When officers tried to “secure her,” Anderson said, the distressed girl ran away. The first video released by police shows an officer running after the girl along a snowy street. Once he catches up to her, he asks, “What is going on? How can I help?”

The girl’s mother then arrives and argues with her daughter, causing her to grow more upset. With two officers restraining each of the girl’s hands, video shows, she slides to the street, thrashing and kicking at police as she pleads to see her dad. Officers then handcuff her and try to force her into the back of a police cruiser. According to Anderson, they were trying to transport her to a hospital.

But the girl continues to scream and resists going inside the car, the second video shows. At one point, she pleads with the officers to “stop” and says they were hurting her.
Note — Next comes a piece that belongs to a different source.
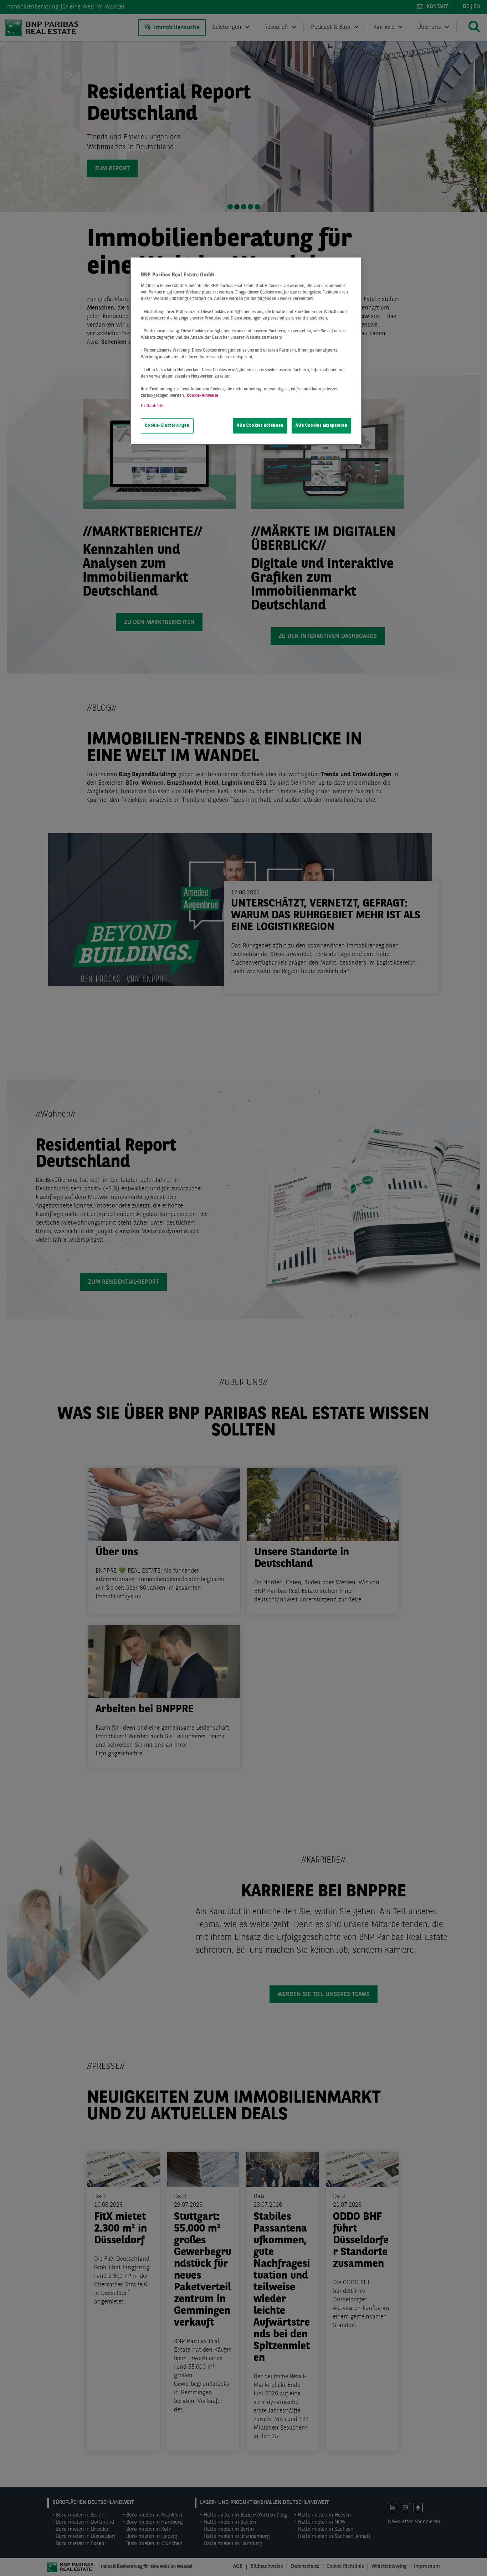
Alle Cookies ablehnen (260, 426)
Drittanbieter (153, 406)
She also says that she “demands” to see her father.

“I don’t care what you demand,” one officer says in the video.

When another officer tries to push her into the back seat complains, “You’re acting like a child,” she responds, “I am a child.”

Minutes later, video shows an officer pepper-spraying the girl, leaving her crying in the back seat as officers finally close the door. “Unbelievable,” says the officer who pepper-sprayed her.
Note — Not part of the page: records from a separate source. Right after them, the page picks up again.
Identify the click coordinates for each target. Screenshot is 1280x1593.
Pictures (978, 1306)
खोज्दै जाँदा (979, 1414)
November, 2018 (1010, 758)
The girl was taken to Rochester General Hospital and released later that day. Police would not comment on whether any of the officers involved have been suspended or fired.

For local activists, the video is further proof that police treat people in the midst of mental health crises as criminals.

Sara Taylor, a social worker and administrator in Rochester, said her 12-year-old daughter has been arrested 10 times while suffering mental health crises. When Taylor’s daughter had an episode in November and called police, Taylor said they ignored her pleas for mental health care and handcuffed her.

“I’m screaming, ‘Please you gotta take it easy she’s a little girl,’ ” Taylor said. “They take her right out of my house like a criminal after I told them she has a psychiatric condition.”

On Sunday, Rochester leaders acknowledged a need for change in how police address mental health crises. In the wake of Prude’s death, the city created a Person in Crisis Team, which is meant to send mental health professionals rather than police to similar cases. Warren said the team was not dispatched because there were several events happening simultaneously that “required a police response.”

“It is clear from the video we need to do more in support of our children and families,” Warren said.

But Taylor, who started an organization that helps low-income parents cope with the challenges and stigma attached to having a child with mental health issues, said that need has long been evident.

“Our community has a heightened distrust right now because of Daniel Prude and now we have those impacting our babies. Are you kidding? It’s not okay,” Taylor said. “It’s shameful that it had to come to this.”